| ENTRIES SHOWN |
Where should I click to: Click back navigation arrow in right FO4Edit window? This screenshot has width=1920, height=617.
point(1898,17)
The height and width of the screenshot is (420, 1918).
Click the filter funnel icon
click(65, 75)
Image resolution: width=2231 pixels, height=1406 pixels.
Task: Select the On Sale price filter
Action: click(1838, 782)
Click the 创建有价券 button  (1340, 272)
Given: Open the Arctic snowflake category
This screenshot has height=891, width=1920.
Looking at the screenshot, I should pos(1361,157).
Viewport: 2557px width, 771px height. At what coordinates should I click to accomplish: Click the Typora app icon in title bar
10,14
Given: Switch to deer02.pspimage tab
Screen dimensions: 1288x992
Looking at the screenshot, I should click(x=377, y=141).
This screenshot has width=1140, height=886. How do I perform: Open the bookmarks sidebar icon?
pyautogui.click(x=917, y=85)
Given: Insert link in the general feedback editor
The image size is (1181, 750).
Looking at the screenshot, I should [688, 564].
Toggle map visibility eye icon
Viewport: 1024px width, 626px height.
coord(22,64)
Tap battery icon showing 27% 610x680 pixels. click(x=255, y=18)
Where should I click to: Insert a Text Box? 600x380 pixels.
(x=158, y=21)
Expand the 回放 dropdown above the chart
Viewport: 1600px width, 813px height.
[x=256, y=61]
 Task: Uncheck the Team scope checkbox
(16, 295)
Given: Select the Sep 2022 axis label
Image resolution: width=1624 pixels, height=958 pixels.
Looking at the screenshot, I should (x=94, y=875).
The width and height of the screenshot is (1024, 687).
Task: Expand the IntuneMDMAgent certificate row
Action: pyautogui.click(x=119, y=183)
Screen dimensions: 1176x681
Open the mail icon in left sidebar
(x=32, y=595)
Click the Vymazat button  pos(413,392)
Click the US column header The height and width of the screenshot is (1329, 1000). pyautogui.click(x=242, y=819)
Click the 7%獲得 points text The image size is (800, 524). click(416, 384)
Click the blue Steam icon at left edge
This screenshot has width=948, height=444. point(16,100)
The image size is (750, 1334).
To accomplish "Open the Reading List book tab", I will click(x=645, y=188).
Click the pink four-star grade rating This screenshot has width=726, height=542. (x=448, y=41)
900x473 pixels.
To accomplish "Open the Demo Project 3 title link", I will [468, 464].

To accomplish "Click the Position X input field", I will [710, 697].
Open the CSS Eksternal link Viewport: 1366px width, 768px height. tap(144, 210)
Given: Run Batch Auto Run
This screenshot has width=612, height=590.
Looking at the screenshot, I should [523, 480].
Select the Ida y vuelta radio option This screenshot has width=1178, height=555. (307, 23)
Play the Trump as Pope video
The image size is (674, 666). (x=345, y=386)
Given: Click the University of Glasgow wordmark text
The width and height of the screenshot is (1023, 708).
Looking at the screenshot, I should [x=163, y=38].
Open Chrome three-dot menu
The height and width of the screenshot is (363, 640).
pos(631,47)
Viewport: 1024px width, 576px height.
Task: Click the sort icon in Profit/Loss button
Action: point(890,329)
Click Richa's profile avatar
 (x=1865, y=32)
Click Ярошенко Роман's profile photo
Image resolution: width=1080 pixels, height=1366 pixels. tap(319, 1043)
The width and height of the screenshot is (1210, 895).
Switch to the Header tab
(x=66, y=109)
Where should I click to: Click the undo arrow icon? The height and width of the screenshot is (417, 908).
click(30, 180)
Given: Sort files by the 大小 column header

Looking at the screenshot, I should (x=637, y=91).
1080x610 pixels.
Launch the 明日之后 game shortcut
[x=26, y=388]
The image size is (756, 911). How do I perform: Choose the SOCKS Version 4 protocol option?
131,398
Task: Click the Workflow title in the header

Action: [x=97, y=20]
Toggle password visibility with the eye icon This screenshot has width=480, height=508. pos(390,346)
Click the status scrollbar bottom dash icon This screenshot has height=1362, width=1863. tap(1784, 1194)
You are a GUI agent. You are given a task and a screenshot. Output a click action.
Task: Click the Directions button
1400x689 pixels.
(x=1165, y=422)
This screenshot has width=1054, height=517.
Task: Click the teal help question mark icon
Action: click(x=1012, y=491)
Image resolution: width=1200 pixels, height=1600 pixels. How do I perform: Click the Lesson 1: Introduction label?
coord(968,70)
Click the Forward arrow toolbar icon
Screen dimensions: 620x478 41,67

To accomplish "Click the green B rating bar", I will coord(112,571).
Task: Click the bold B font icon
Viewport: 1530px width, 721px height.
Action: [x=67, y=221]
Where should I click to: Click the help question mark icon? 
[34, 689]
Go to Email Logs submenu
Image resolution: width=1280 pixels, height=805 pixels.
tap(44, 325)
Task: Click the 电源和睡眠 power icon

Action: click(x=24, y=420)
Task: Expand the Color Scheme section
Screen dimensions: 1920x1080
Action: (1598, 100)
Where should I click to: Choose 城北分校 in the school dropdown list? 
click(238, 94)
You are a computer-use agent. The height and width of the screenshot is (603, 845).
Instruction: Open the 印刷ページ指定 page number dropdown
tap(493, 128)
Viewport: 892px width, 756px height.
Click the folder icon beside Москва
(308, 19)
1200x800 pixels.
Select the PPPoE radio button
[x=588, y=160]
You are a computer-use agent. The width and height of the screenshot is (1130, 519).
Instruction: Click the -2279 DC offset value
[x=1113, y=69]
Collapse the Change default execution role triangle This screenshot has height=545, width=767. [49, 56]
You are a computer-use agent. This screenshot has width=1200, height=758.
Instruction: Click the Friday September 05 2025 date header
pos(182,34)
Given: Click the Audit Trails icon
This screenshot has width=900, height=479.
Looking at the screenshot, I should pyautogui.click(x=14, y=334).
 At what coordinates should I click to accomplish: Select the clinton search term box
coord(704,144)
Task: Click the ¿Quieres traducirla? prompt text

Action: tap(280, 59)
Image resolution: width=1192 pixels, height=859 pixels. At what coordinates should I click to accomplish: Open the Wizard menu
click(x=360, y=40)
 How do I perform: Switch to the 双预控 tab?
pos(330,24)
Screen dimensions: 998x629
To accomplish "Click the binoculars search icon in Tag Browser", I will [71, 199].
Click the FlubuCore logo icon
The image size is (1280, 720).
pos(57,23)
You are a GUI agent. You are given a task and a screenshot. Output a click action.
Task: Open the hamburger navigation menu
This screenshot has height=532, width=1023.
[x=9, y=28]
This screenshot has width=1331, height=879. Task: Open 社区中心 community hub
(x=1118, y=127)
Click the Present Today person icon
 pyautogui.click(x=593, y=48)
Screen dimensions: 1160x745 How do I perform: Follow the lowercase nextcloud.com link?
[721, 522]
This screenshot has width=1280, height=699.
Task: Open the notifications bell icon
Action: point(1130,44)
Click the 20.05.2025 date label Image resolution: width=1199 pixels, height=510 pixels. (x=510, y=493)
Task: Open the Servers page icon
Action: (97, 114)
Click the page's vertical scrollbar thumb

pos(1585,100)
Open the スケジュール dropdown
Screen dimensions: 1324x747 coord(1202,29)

| EXERCISE DIRECTIONS |
Exactly as written above, copy out all the records.

| RESULT FOR THIS EXERCISE |
Where should I click to: Click back navigation arrow in right FO4Edit window? This screenshot has width=1920, height=617.
point(1898,17)
The height and width of the screenshot is (420, 1918).
Click the filter funnel icon
click(65, 75)
Image resolution: width=2231 pixels, height=1406 pixels.
Task: Select the On Sale price filter
Action: click(1838, 782)
Click the 创建有价券 button  (1340, 272)
Given: Open the Arctic snowflake category
This screenshot has height=891, width=1920.
Looking at the screenshot, I should pos(1361,157).
Viewport: 2557px width, 771px height. At what coordinates should I click to accomplish: Click the Typora app icon in title bar
10,14
Given: Switch to deer02.pspimage tab
Screen dimensions: 1288x992
Looking at the screenshot, I should click(x=377, y=141).
This screenshot has width=1140, height=886. How do I perform: Open the bookmarks sidebar icon?
pyautogui.click(x=917, y=85)
Given: Insert link in the general feedback editor
The image size is (1181, 750).
Looking at the screenshot, I should [688, 564].
Toggle map visibility eye icon
Viewport: 1024px width, 626px height.
coord(22,64)
Tap battery icon showing 27% 610x680 pixels. click(x=255, y=18)
Where should I click to: Insert a Text Box? 600x380 pixels.
(x=158, y=21)
Expand the 回放 dropdown above the chart
Viewport: 1600px width, 813px height.
[x=256, y=61]
 Task: Uncheck the Team scope checkbox
(16, 295)
Given: Select the Sep 2022 axis label
Image resolution: width=1624 pixels, height=958 pixels.
Looking at the screenshot, I should (x=94, y=875).
The width and height of the screenshot is (1024, 687).
Task: Expand the IntuneMDMAgent certificate row
Action: pyautogui.click(x=119, y=183)
Screen dimensions: 1176x681
Open the mail icon in left sidebar
(x=32, y=595)
Click the Vymazat button  pos(413,392)
Click the US column header The height and width of the screenshot is (1329, 1000). pyautogui.click(x=242, y=819)
Click the 7%獲得 points text The image size is (800, 524). click(416, 384)
Click the blue Steam icon at left edge
This screenshot has width=948, height=444. point(16,100)
The image size is (750, 1334).
To accomplish "Open the Reading List book tab", I will click(x=645, y=188).
Click the pink four-star grade rating This screenshot has width=726, height=542. (x=448, y=41)
900x473 pixels.
To accomplish "Open the Demo Project 3 title link", I will [468, 464].

To accomplish "Click the Position X input field", I will [710, 697].
Open the CSS Eksternal link Viewport: 1366px width, 768px height. tap(144, 210)
Given: Run Batch Auto Run
This screenshot has width=612, height=590.
Looking at the screenshot, I should [523, 480].
Select the Ida y vuelta radio option This screenshot has width=1178, height=555. (307, 23)
Play the Trump as Pope video
The image size is (674, 666). (x=345, y=386)
Given: Click the University of Glasgow wordmark text
The width and height of the screenshot is (1023, 708).
Looking at the screenshot, I should [x=163, y=38].
Open Chrome three-dot menu
The height and width of the screenshot is (363, 640).
pos(631,47)
Viewport: 1024px width, 576px height.
Task: Click the sort icon in Profit/Loss button
Action: point(890,329)
Click Richa's profile avatar
 (x=1865, y=32)
Click Ярошенко Роман's profile photo
Image resolution: width=1080 pixels, height=1366 pixels. tap(319, 1043)
The width and height of the screenshot is (1210, 895).
Switch to the Header tab
(x=66, y=109)
Where should I click to: Click the undo arrow icon? The height and width of the screenshot is (417, 908).
click(30, 180)
Given: Sort files by the 大小 column header

Looking at the screenshot, I should (x=637, y=91).
1080x610 pixels.
Launch the 明日之后 game shortcut
[x=26, y=388]
The image size is (756, 911). How do I perform: Choose the SOCKS Version 4 protocol option?
131,398
Task: Click the Workflow title in the header

Action: [x=97, y=20]
Toggle password visibility with the eye icon This screenshot has width=480, height=508. pos(390,346)
Click the status scrollbar bottom dash icon This screenshot has height=1362, width=1863. tap(1784, 1194)
You are a GUI agent. You are given a task and a screenshot. Output a click action.
Task: Click the Directions button
1400x689 pixels.
(x=1165, y=422)
This screenshot has width=1054, height=517.
Task: Click the teal help question mark icon
Action: click(x=1012, y=491)
Image resolution: width=1200 pixels, height=1600 pixels. How do I perform: Click the Lesson 1: Introduction label?
coord(968,70)
Click the Forward arrow toolbar icon
Screen dimensions: 620x478 41,67

To accomplish "Click the green B rating bar", I will coord(112,571).
Task: Click the bold B font icon
Viewport: 1530px width, 721px height.
Action: [x=67, y=221]
Where should I click to: Click the help question mark icon? 
[34, 689]
Go to Email Logs submenu
Image resolution: width=1280 pixels, height=805 pixels.
tap(44, 325)
Task: Click the 电源和睡眠 power icon

Action: click(x=24, y=420)
Task: Expand the Color Scheme section
Screen dimensions: 1920x1080
Action: (1598, 100)
Where should I click to: Choose 城北分校 in the school dropdown list? 
click(238, 94)
You are a computer-use agent. The height and width of the screenshot is (603, 845).
Instruction: Open the 印刷ページ指定 page number dropdown
tap(493, 128)
Viewport: 892px width, 756px height.
Click the folder icon beside Москва
(308, 19)
1200x800 pixels.
Select the PPPoE radio button
[x=588, y=160]
You are a computer-use agent. The width and height of the screenshot is (1130, 519).
Instruction: Click the -2279 DC offset value
[x=1113, y=69]
Collapse the Change default execution role triangle This screenshot has height=545, width=767. [49, 56]
You are a computer-use agent. This screenshot has width=1200, height=758.
Instruction: Click the Friday September 05 2025 date header
pos(182,34)
Given: Click the Audit Trails icon
This screenshot has width=900, height=479.
Looking at the screenshot, I should pyautogui.click(x=14, y=334).
 At what coordinates should I click to accomplish: Select the clinton search term box
coord(704,144)
Task: Click the ¿Quieres traducirla? prompt text

Action: tap(280, 59)
Image resolution: width=1192 pixels, height=859 pixels. At what coordinates should I click to accomplish: Open the Wizard menu
click(x=360, y=40)
 How do I perform: Switch to the 双预控 tab?
pos(330,24)
Screen dimensions: 998x629
To accomplish "Click the binoculars search icon in Tag Browser", I will [71, 199].
Click the FlubuCore logo icon
The image size is (1280, 720).
pos(57,23)
You are a GUI agent. You are given a task and a screenshot. Output a click action.
Task: Open the hamburger navigation menu
This screenshot has height=532, width=1023.
[x=9, y=28]
This screenshot has width=1331, height=879. Task: Open 社区中心 community hub
(x=1118, y=127)
Click the Present Today person icon
 pyautogui.click(x=593, y=48)
Screen dimensions: 1160x745 How do I perform: Follow the lowercase nextcloud.com link?
[721, 522]
This screenshot has width=1280, height=699.
Task: Open the notifications bell icon
Action: point(1130,44)
Click the 20.05.2025 date label Image resolution: width=1199 pixels, height=510 pixels. (x=510, y=493)
Task: Open the Servers page icon
Action: (97, 114)
Click the page's vertical scrollbar thumb

pos(1585,100)
Open the スケジュール dropdown
Screen dimensions: 1324x747 coord(1202,29)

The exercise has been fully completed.